Let's do a little pretend game:
You have complicated musculo-skeletal issues.
Here's what you can't do:
-A walking meditation: making minute changes to your gait so that you can be fully tuned in to your body as it moves for 5 minutes will leave you with severe hip pain for 5 days.
-Ride a bike: your knee is so out of alignment that doing so would deteriorate the joint even more rather than build muscle and prevent further deterioration. Not to mention how bike riding would throw out your back.
-Get a knee replacement: your back is too fragile to do rehab on a stationary bike and the stress on your opposite hip during the recovery period would be more than it could take.
-Walk fast: your knee wouldn't react well (see above), the discs in your lower spine would send sciatica pains through your lower back and your hip would exhibit pain that your surgeon has so far been unable to diagnose.
Swim: both your back and your hip would give you dangerous pain signals, that, if ignored could lead to much worse pain (and perhaps surgery).
-Have a colonscopy: moving the probe through a section of your body in close proximity to the lower spine would cause a full-blown case of bulging disc, leaving you in the best case scenario with nerve damage down your leg and in the worse case scenario with a ruptured disc.
- Wear even slightly high heels. Ah, come on, it won't hurt. And you'll barely stand. After all it's a party and most of the time you'll be sitting talking with friends...Um no, just a few minutes and your hip, your knee and your back will remind you of the mistake you made for days to come--and that's if your joints let you off easy. A disc in your back might decide to rupture. Just for fun. So no, you can't wear high heels. Ever.

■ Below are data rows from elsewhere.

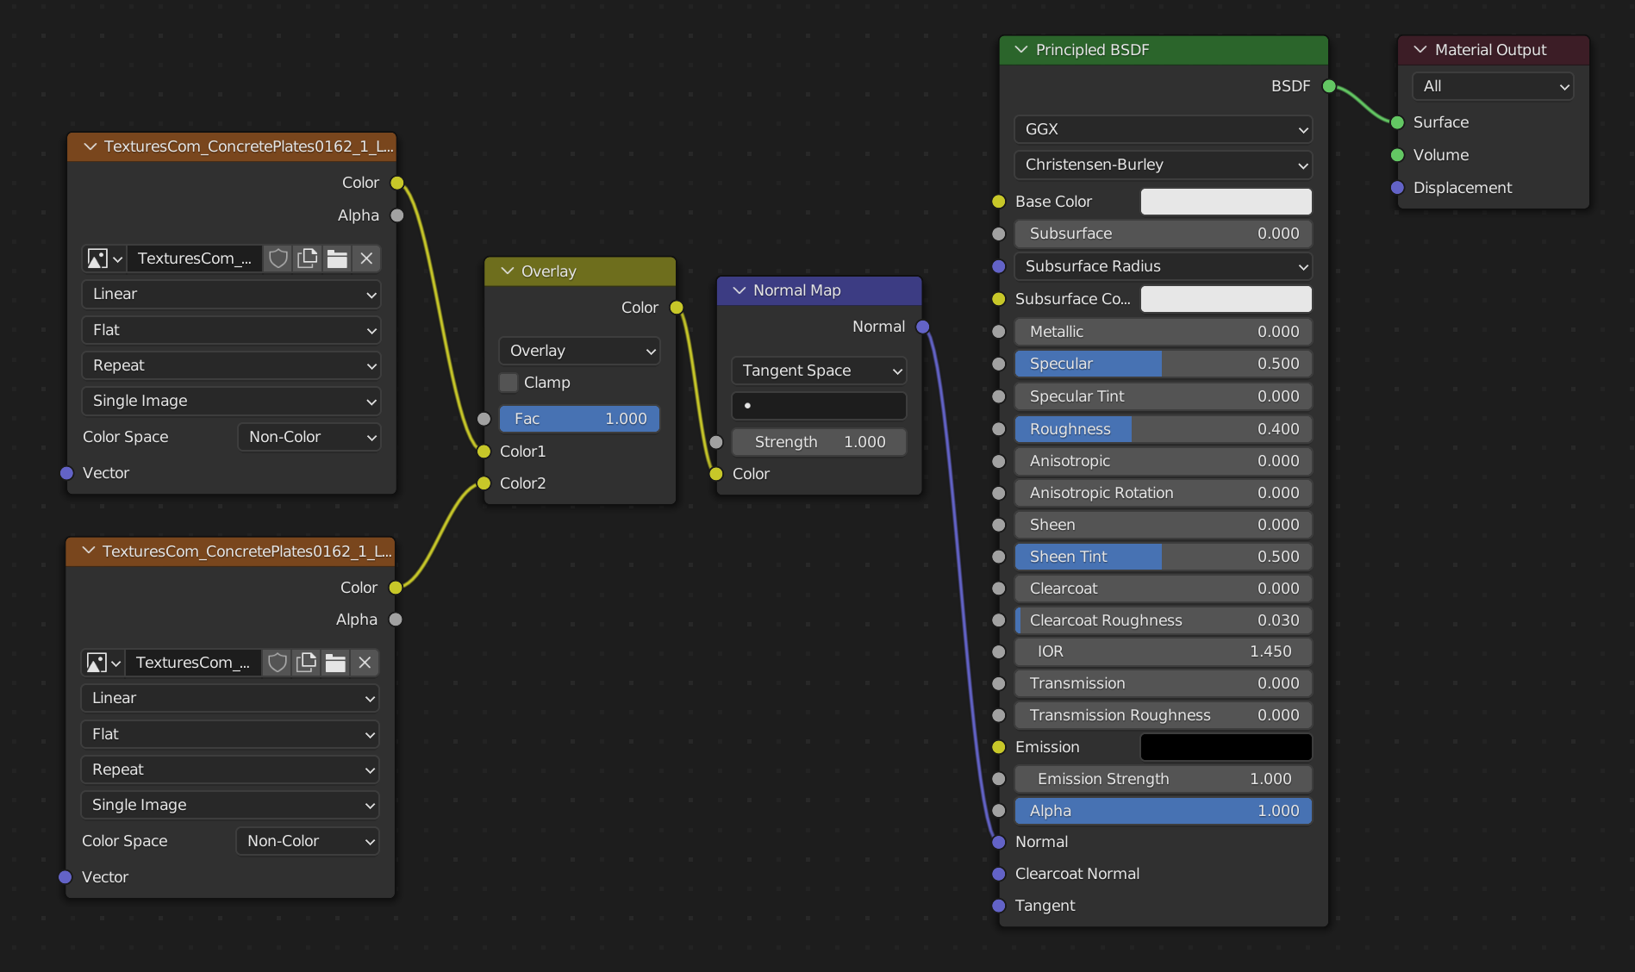1635x972 pixels.
Task: Unlink image with X icon in bottom texture node
Action: tap(365, 663)
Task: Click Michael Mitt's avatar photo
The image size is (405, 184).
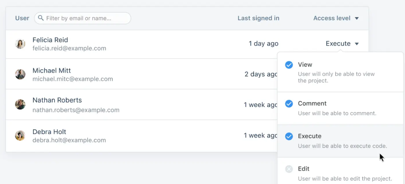Action: tap(20, 74)
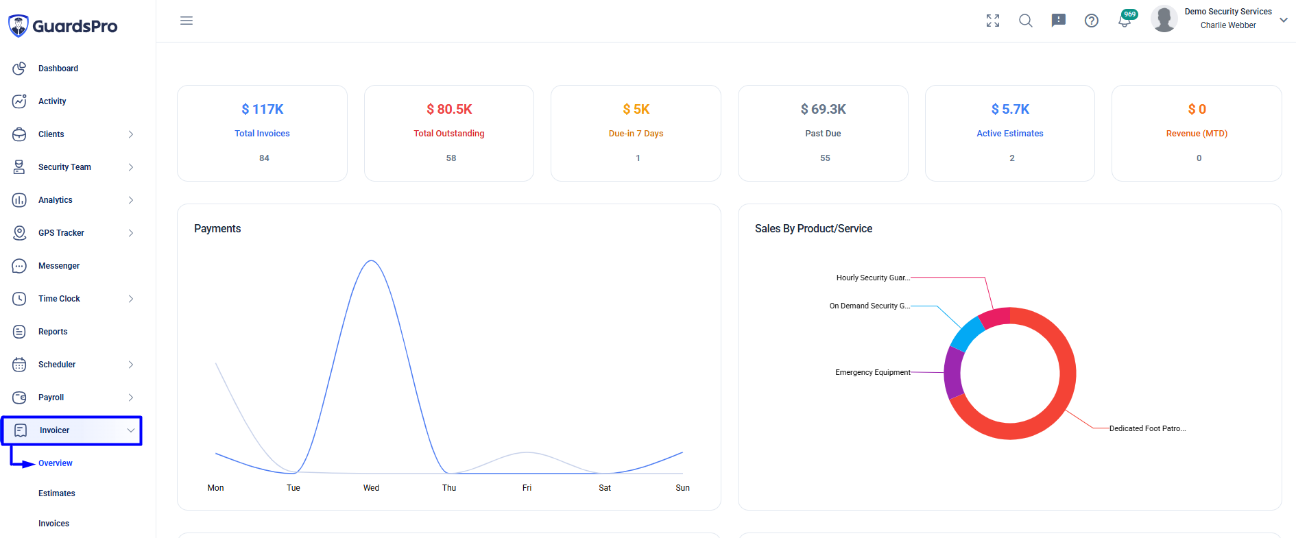1296x538 pixels.
Task: Expand the Security Team submenu arrow
Action: 131,167
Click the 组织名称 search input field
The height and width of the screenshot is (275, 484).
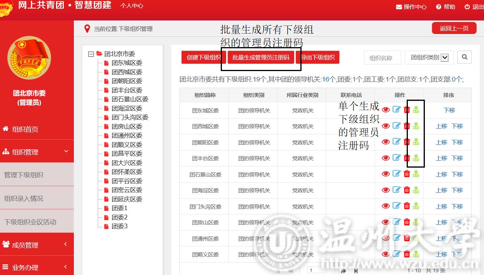click(382, 58)
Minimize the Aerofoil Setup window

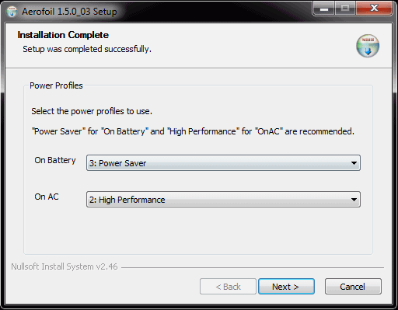click(324, 9)
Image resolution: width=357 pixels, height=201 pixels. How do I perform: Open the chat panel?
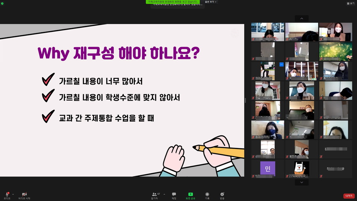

The funny thing is, you look normal most of the time to the rest of the world. Yet you live a life of musculo-skeletal hypervigilance. Stop being vigilant for a few minutes and ka-pow!--pain for days, the possibility of rupturing a disc, dislocating your hip, more surgery...
Hypervigilance is normal for you. You couldn't keep going without it and even with it, you're never sure what tomorrow will bring. Pretty crazy, right? Does this sound like a "normal" life to you?
Now what does this have to do with weight?
I was reading the blog of a weight loss maintainer recently (I won't go into details because I'm really not trying to call anyone out or criticize how hard this blogger and the blog's readership have worked to lose and maintain their weight loss) and the comments section was full of people talking about how "normal" it is to count every single calorie you ingest, to exercise faithfully and vigorously almost every day of the week, to weigh all your food and to NEVER deviate from the straight and narrow because even slacking off for a day or two can spell the beginning of the end and a return to morbid obesity in the time it takes to say "it's perfectly normal to weigh, count, always keep in mind, never forget, calculate the calories, run/lift weights/do the elliptical for an hour a day without fail, refuse to go out with your friends because eating in a restaurant is dangerous, etc., etc.".
In my opinion, neither the life of the musculo-skeletal basket case nor the life of the weight loss maintainer is normal. These two people have one thing in common: the abnormal lengths they must go to to maintain an appearance that seems "normal" to the outside world.